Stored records
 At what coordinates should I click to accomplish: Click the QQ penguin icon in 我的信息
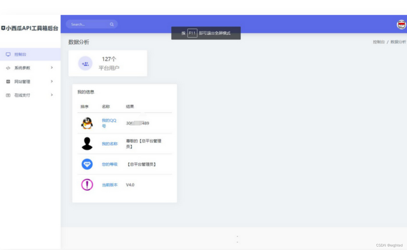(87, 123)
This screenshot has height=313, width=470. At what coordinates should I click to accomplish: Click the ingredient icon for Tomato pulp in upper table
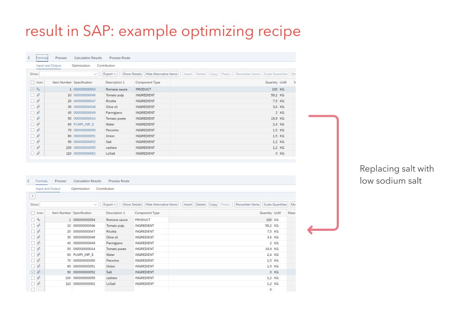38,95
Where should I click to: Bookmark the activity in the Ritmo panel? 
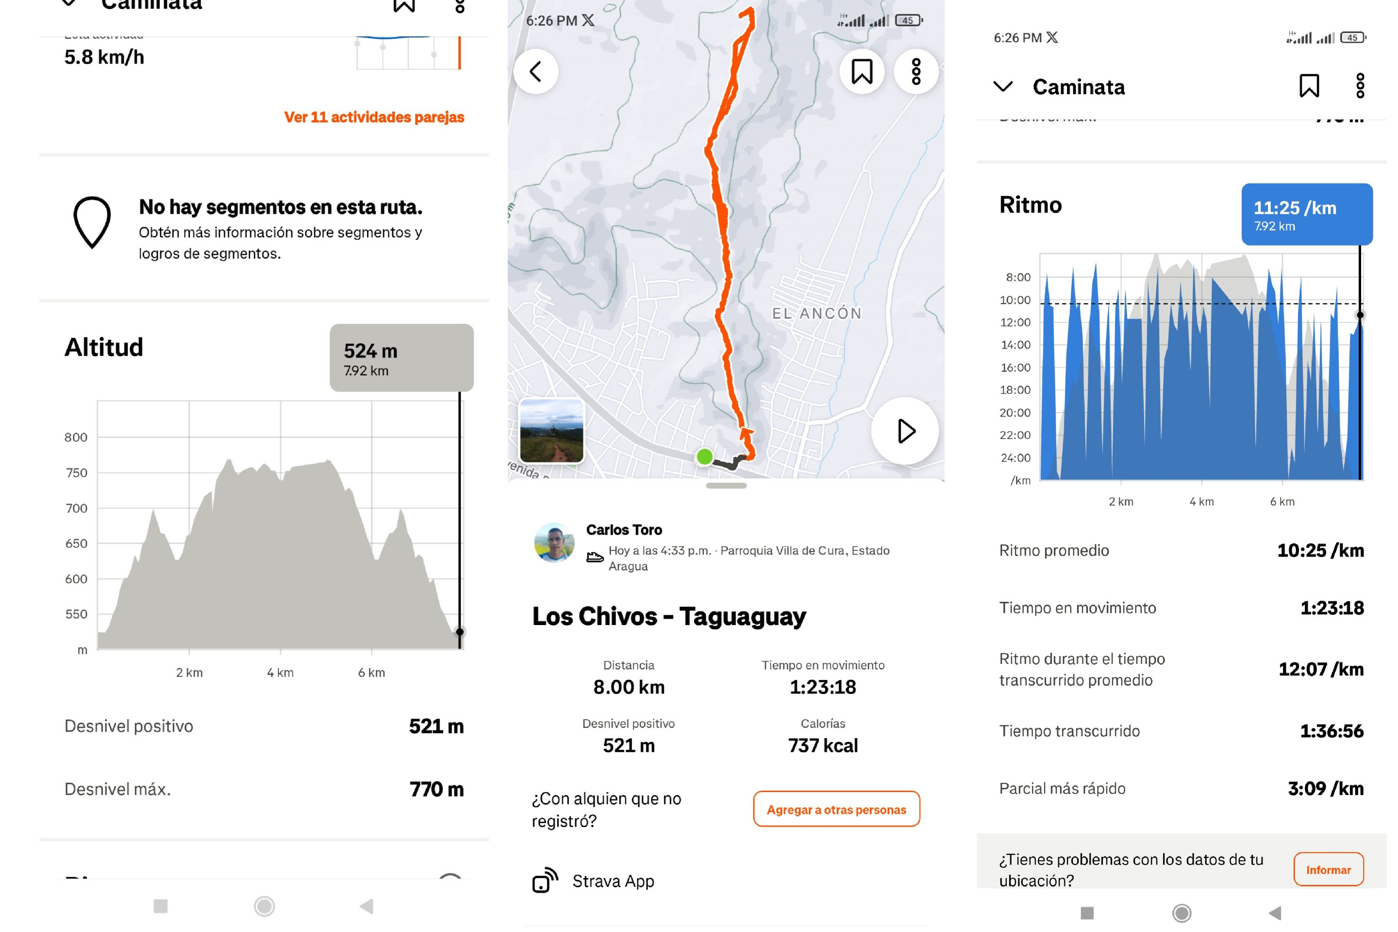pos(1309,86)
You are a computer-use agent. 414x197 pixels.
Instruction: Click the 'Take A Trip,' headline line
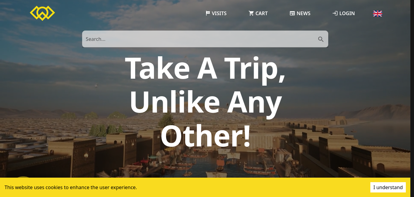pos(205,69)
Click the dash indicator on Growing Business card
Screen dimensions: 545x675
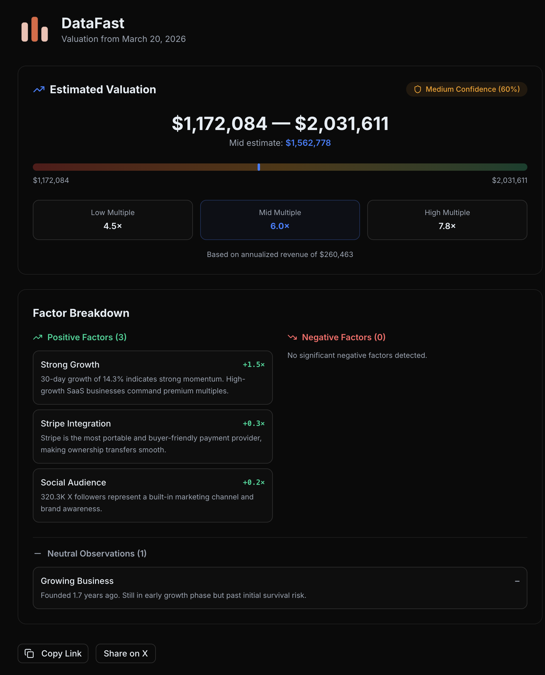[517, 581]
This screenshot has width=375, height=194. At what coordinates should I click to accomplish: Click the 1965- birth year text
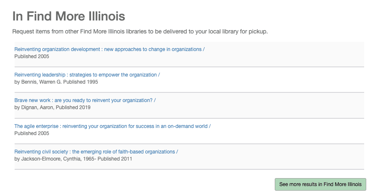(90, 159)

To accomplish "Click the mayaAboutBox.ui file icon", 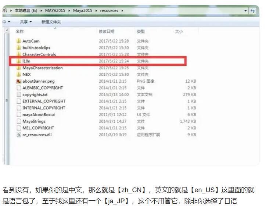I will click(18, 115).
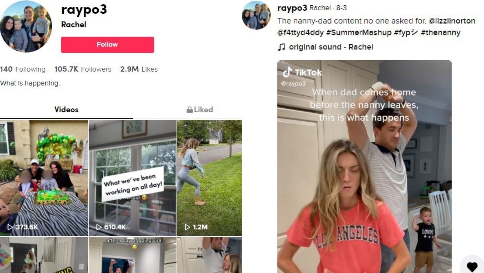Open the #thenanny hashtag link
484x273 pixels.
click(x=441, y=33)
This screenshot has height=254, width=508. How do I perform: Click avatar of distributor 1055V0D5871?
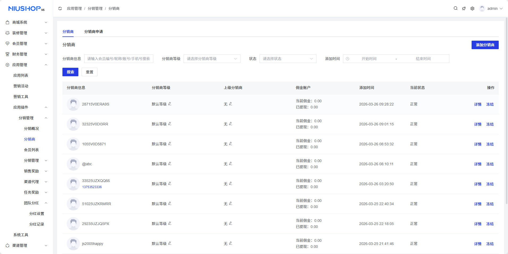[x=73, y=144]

### ABOUT THIS TASK
Copy nothing but the lines from the line holding "This screenshot has height=254, width=508." through the last line of the entries, exactly, while leaving out the pictures.

### ANSWER TO THIS PROBLEM
This screenshot has height=254, width=508. How do I perform: Click avatar of distributor 1055V0D5871?
[x=73, y=144]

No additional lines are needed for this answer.